1) Progressively but more aggressively regulating maximum GHG/Km or per vehicle per year is an effective low cost promotion for electrified vehicles.

2) Lower registration fees based on GHG/Km/year would also help.

3) Lower purchase taxes for all electrified vehicles would be effective.

4) Direct subsidies based on GHG and/or liquid fuel consumption reduction is another solution.

5) Higher liquid fuel taxes, enough to fully compensate for the cost of all direct and indirect incentive programs.

“But last year, we sold just 2,000, including 100 at retail,” Reithofer said on Thursday at the “Handelsblatt” annual conference in Munich. Because of the high purchase prices for electric cars, there is a need for incentives...“for example, the tax law.”

We need better batterieslower (lower cost/benefit ratio), not more money wasted where there is a poor return (of overall benefits) on investment.

One car or one million cars at BMW prices is a very poor investment.

Yeah! You're so right. The purchase of a 3-D flatscreen TV with Dolby Surround for $8k would be a much more sound investment. Not to forget the newest Apple smart phone with all optional Apps included. And, while we're at it, add an outdoor swimming pool with an oil heating system for all year operation.

BMWi3 not good idea. Still there is no good options on the market exept Chevy Volt which just started in Europe. Europe needs more EREV options like Audi A1 e-tron.
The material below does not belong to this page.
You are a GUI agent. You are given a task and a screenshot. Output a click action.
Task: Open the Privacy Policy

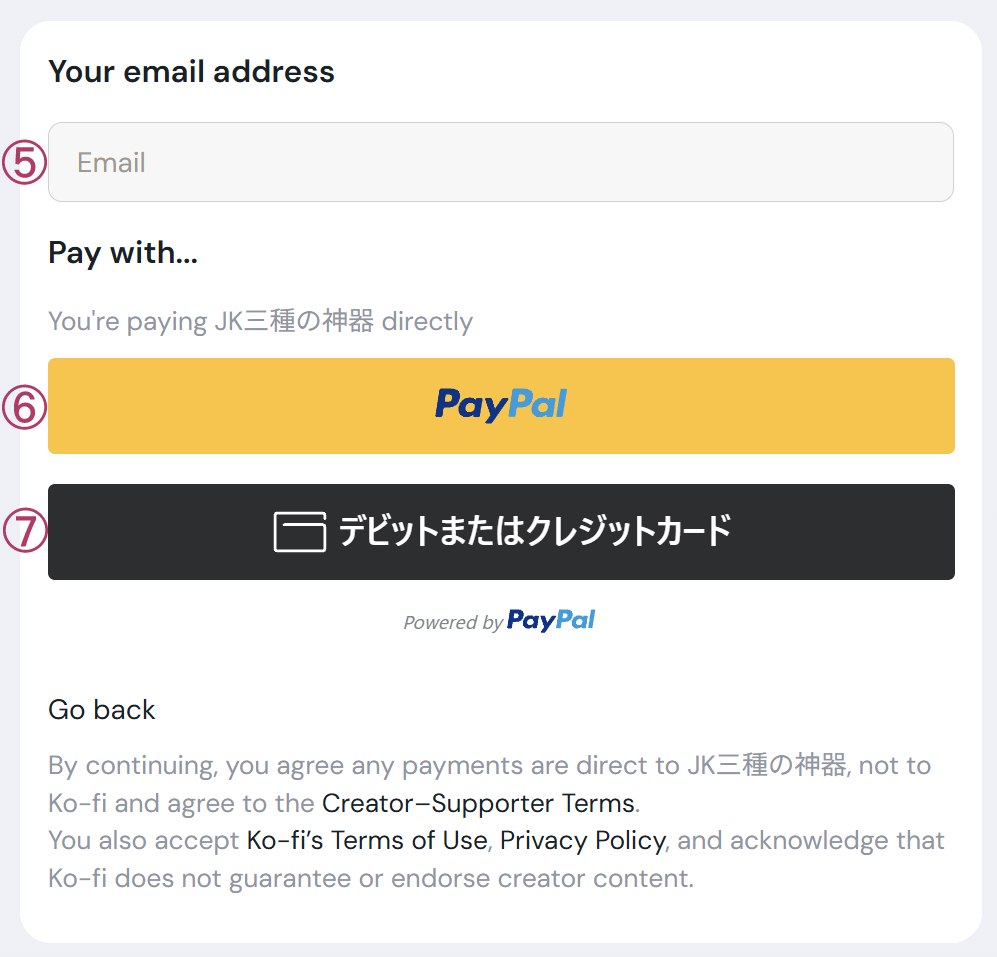point(581,840)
Another issue regarding low electric car sales is that no one has yet provided a seamless solution. Drivers of gas-powered vehicles are used to having a very easy system of getting into their cars, driving whereever and however long they wish without hassle and without "battery anxiety." In addition to "battery anxiety", drivers with electric vehicles get tired of having to plug the car in (and unplug it) every evening.

The solution requires a car with range extender (like the Volt) that also has an inductive charger that sits on the garage floor and automatically charges the vehicle in the night.

@ citizen:
Do you know how gas guzzlers were started before the electric starter was invented in 1911 bei Charles Kettering? Most manufacturers (not all) included electric starters in their cars by 1920. Prior to that date (and also later), a car was started maually via a crank. And you have the nerve to complain about plugging a chord into a socket to charge a battery. You should be ashamed of yourself!
In 1956 - 57 and 58 I worked on a farm during summer vacation. I almost wrenched my intestines out getting that John Deere started by spinning the flywheel from hand. You don't seem to know what physical work is!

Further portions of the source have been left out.